** INSTRUCTIONS TO FOLLOW **
Take the line with "You are a computer-use" and every line after it in the entries below, and set them down exactly, without any pictures.

::: EXCERPTED RECORDS :::

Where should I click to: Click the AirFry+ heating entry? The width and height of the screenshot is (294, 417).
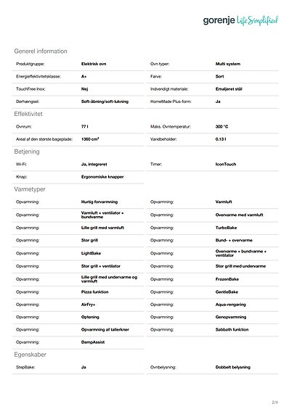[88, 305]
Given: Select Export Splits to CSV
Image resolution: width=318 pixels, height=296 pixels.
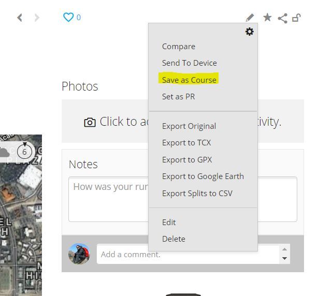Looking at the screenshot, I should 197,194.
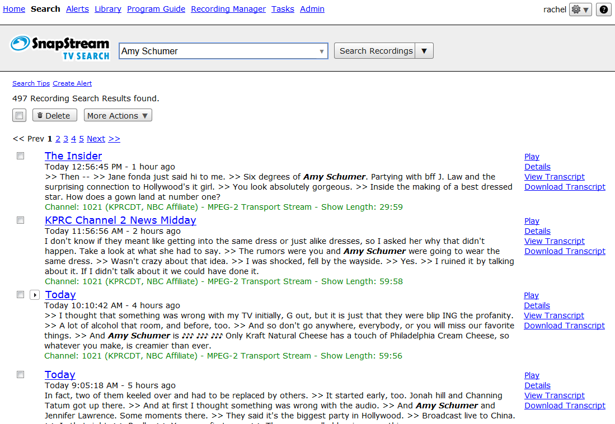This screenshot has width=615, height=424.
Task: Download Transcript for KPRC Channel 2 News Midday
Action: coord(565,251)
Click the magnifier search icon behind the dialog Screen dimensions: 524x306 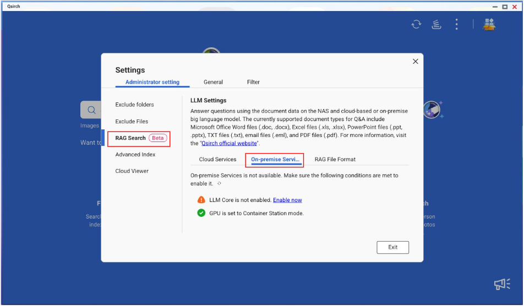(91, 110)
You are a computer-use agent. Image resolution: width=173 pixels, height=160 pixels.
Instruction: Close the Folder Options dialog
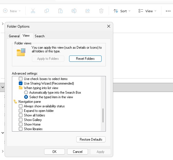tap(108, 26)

:::

** EXERCISE SOLUTION **
You are a computer-use agent. Image resolution: width=173 pixels, height=160 pixels.
Instruction: Close the Folder Options dialog
tap(108, 26)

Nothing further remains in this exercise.